Hello everyone, Happy Saturday. it is Saturday, isn’t it? How is everyone doing during this strange and scary time. I know there are many ways of looking at this pandemic. Some are afraid of the disease and are taking social distancing precautions, and some just want life to go back to normal. I admit, I’m more cautious and fearful. My allergies have been bad for a month, I only have post nasal drip and some coughing from that, but it is annoying and it feeds my health anxiety. My allergies and my anxiety kept me from doing the productive things I hoped to do from this time. Fear can be incapacitating. I’m going to buy the allergy meds and move forward, eventually getting allergy tested. One thing I know is fact, the symptoms of my allergies are the same, nothing has become something more. Time to medicate a little, relax and do something positive with my time. In this challenging period my wish is to get reacquainted with my creative self. To restart my health journey now that my knee is healing. To start the groundwork for the life I wish to live. I’m going to let go and let god as far as worry and anxiety and life.

As I type this I’m drinking coffee on my balcony, surrounded my trees listening to the soothing sounds of a train nearby, awaiting the rain. In the past my poet self would have written a dozen poems by know. It’s time I go back there. Leaving LA and living after loss seemed to break me, and when I injured my knee in January I thought such negative thoughts. I believed my best creative self may have been in the past, I had doubts I could start again at a brand new journey. I complained about my work, my knee, and missing Los Angeles. Now in hindsight I regret any complaints. My wish is we can all heal collectively, stay healthy and eventually move the world forward. James and I continue to practice social distancing, the numbers are growing here in Texas despite loosening the reigns on the public. At this moment i will not complain any longer but pray for health for all.

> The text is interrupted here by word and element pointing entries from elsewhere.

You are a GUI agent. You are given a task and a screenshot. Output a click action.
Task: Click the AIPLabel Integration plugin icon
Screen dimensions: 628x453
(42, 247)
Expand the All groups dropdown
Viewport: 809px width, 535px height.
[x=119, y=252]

We have been enjoying my vegan home cooking but Monday we are going to start eating more basic whole food and plant based, and less processed vegan foods. My weight is currently 172 lbs and my goal is 140 lbs.  During a global pandemic health is number one. Getting James to eat vegan is easier when I make the comfort foods he’s used to. I told him for now we can enjoy those ( with portion control) on weekend and eat clean vegan Monday through Friday. That’s a doable plan. I still have the WW app (weight watchers) and I plan to continue to exercise and run/yoga at home. More writing, organizing my work, studying my group exercise certification book, clean etc. I’m going to try to get out of the part of my brain that holds me back and think forward thinking, so when this thing is over I will be better then I was before. That’s not too much to ask, is it? I wish everyone health and wellness, with more joy and less worry. We are in this together, even if we support each other from the segregation of our imposed six feet separation.